#Metoo

#Metoo

We are not supposed to talk about it, lest it upset or even offend someone and their precious sensibilities. We’re supposed to suck it up and get on with it. But this just allows the malignancy of sexism to fester.

I have told this to men before when having “this” discussion: I struggle to name one female who I know well who hasn’t at some point been on the receiving end of sexual harassment or assault.

There is, of course, the relentless “everyday sexism”, which is psychologically demeaning, affecting our confidence, self esteem and contributing to depression, anxiety, eating disorders etc.

There is the sickening but all to familiar fear in the pit of your stomach when you have to pass a group of men who start leering and jeering, when that guy on the bus is staring at you possessively, or when you are dancing somewhere having fun with your friends and you suddenly feel an unknown uninvited unexpected hand on your body, as if it is not yours anymore. When you feel that unnecessary and unfair but frustratingly unavoidable feeling of shame and degradation when they stare at your breasts, your ass, your legs…

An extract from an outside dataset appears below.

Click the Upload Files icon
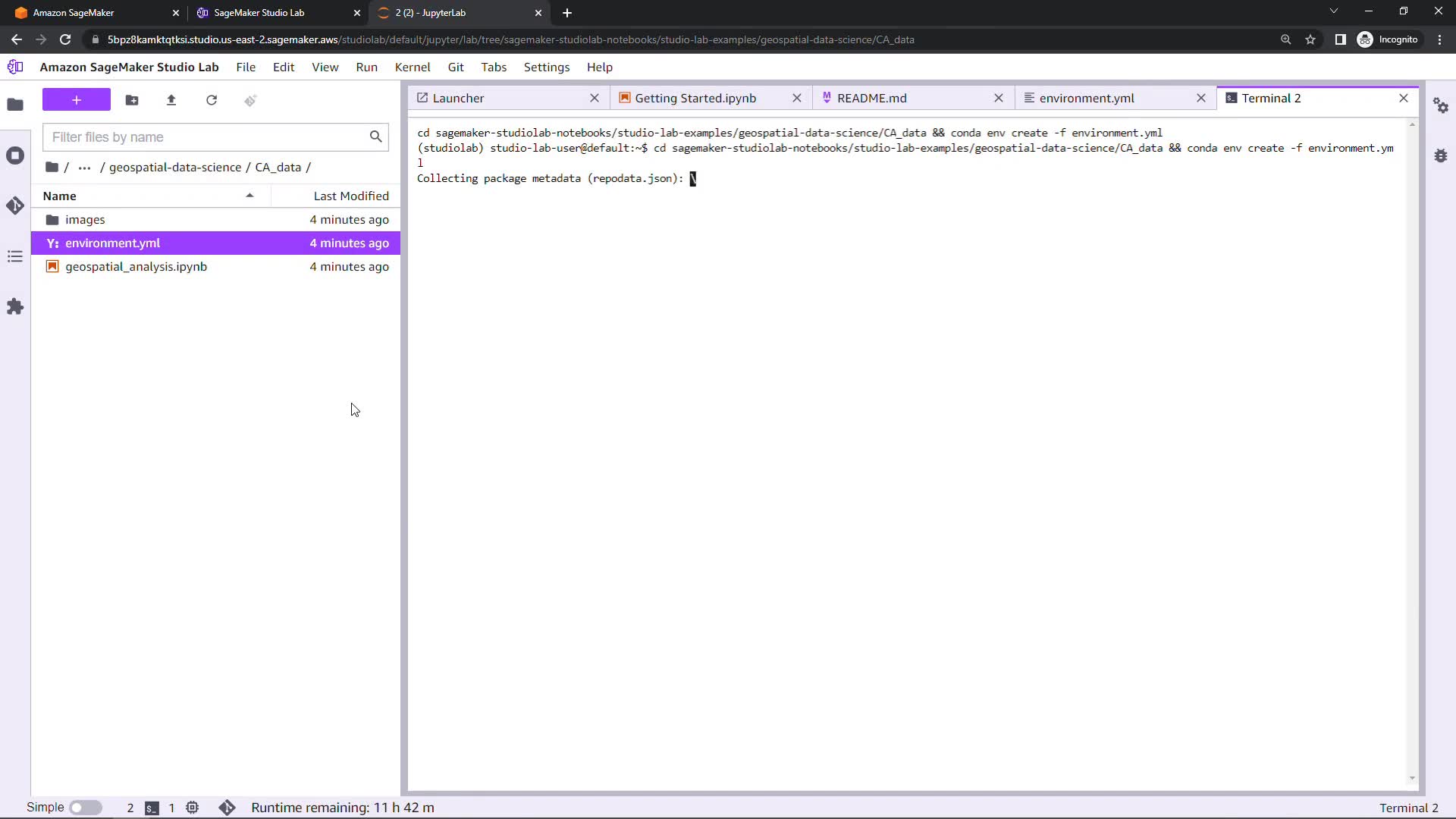Image resolution: width=1456 pixels, height=819 pixels. [x=171, y=100]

We are reared to believe that men are some sort of uncontrollable animal, that simply can not control these behaviours, that the onus for protecting ourselves and preventing this is on us. That the cognitive enlightenment, sentience and intellectual capacity that the human race has evolved over millennia just doesn’t apply when it comes to men’s sexual urges.

What a load of [insert expletive of your choice]! 😡

Men are perfectly capable of controlling themselves, we have simply created a social environment that reinforces their psychologically ingrained belief that they either can’t or simply don’t have to.

It is up to ALL of us to change this untenable situation, to break this passivity, to call for change. It will come not only from the big actions, but from the subtle every day things that I was once blind too, subconsciously absorbing without realising.

The terms of triviality, intellectual inferiority, ownership and objectification that are directed at us every day. The pink, flowery, subservient perfection that we ask of little girls and the loud, independent, active curiosity that we encourage in little boys.

Enough is enough. Call it out, even when it’s uncomfortable, even if it seems small… every little bit of sexism contributes to this overwhelming sociological inequity.